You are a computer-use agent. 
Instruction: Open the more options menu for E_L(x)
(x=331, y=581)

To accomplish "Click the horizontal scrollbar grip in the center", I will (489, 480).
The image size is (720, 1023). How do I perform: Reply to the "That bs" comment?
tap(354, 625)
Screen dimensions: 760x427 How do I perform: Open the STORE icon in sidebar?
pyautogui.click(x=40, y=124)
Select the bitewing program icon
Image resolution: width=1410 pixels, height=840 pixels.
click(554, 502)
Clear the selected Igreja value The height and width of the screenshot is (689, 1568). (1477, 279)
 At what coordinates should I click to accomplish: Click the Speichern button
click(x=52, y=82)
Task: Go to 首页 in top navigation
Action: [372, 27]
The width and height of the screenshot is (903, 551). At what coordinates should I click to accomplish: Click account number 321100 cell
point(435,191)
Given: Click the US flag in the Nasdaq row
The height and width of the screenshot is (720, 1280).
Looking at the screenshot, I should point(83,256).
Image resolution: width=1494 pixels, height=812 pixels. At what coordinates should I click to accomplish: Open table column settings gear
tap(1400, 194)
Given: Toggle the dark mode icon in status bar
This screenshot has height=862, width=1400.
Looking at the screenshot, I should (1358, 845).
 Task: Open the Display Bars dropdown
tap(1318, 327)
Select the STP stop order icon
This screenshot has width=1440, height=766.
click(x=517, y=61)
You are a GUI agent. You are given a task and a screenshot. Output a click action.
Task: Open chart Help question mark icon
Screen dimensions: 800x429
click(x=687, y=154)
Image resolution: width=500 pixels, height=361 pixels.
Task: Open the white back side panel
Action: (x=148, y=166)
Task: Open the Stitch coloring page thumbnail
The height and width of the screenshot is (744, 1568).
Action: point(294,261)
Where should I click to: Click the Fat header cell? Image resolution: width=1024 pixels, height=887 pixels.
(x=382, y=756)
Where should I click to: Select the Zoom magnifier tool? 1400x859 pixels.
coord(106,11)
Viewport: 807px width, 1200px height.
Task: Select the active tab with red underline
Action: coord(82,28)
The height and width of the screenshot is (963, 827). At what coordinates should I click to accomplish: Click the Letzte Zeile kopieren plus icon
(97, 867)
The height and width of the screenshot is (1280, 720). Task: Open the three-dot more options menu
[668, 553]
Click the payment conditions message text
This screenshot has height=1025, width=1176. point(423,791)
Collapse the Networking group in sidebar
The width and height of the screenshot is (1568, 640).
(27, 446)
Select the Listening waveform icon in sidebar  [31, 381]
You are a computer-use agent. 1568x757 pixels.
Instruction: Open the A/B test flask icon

# [THE EXERCISE]
Write out every line of the listing above exactly as it appears, from the first line to the last.

# [ANSWER]
You are a computer-use agent. 
Instruction: Open the more options menu for E_L(x)
(x=331, y=581)

To accomplish "Click the horizontal scrollbar grip in the center", I will (489, 480).
The image size is (720, 1023). How do I perform: Reply to the "That bs" comment?
tap(354, 625)
Screen dimensions: 760x427 How do I perform: Open the STORE icon in sidebar?
pyautogui.click(x=40, y=124)
Select the bitewing program icon
Image resolution: width=1410 pixels, height=840 pixels.
click(554, 502)
Clear the selected Igreja value The height and width of the screenshot is (689, 1568). (1477, 279)
 At what coordinates should I click to accomplish: Click the Speichern button
click(x=52, y=82)
Task: Go to 首页 in top navigation
Action: [372, 27]
The width and height of the screenshot is (903, 551). At what coordinates should I click to accomplish: Click account number 321100 cell
point(435,191)
Given: Click the US flag in the Nasdaq row
The height and width of the screenshot is (720, 1280).
Looking at the screenshot, I should point(83,256).
Image resolution: width=1494 pixels, height=812 pixels. At what coordinates should I click to accomplish: Open table column settings gear
tap(1400, 194)
Given: Toggle the dark mode icon in status bar
This screenshot has height=862, width=1400.
Looking at the screenshot, I should (1358, 845).
 Task: Open the Display Bars dropdown
tap(1318, 327)
Select the STP stop order icon
This screenshot has width=1440, height=766.
click(x=517, y=61)
You are a GUI agent. You are given a task and a screenshot. Output a click action.
Task: Open chart Help question mark icon
Screen dimensions: 800x429
click(x=687, y=154)
Image resolution: width=500 pixels, height=361 pixels.
Task: Open the white back side panel
Action: (x=148, y=166)
Task: Open the Stitch coloring page thumbnail
The height and width of the screenshot is (744, 1568).
Action: point(294,261)
Where should I click to: Click the Fat header cell? Image resolution: width=1024 pixels, height=887 pixels.
(x=382, y=756)
Where should I click to: Select the Zoom magnifier tool? 1400x859 pixels.
coord(106,11)
Viewport: 807px width, 1200px height.
Task: Select the active tab with red underline
Action: coord(82,28)
The height and width of the screenshot is (963, 827). At what coordinates should I click to accomplish: Click the Letzte Zeile kopieren plus icon
(97, 867)
The height and width of the screenshot is (1280, 720). Task: Open the three-dot more options menu
[668, 553]
Click the payment conditions message text
This screenshot has height=1025, width=1176. point(423,791)
Collapse the Networking group in sidebar
The width and height of the screenshot is (1568, 640).
(27, 446)
Select the Listening waveform icon in sidebar  [31, 381]
You are a computer-use agent. 1568x757 pixels.
Instruction: Open the A/B test flask icon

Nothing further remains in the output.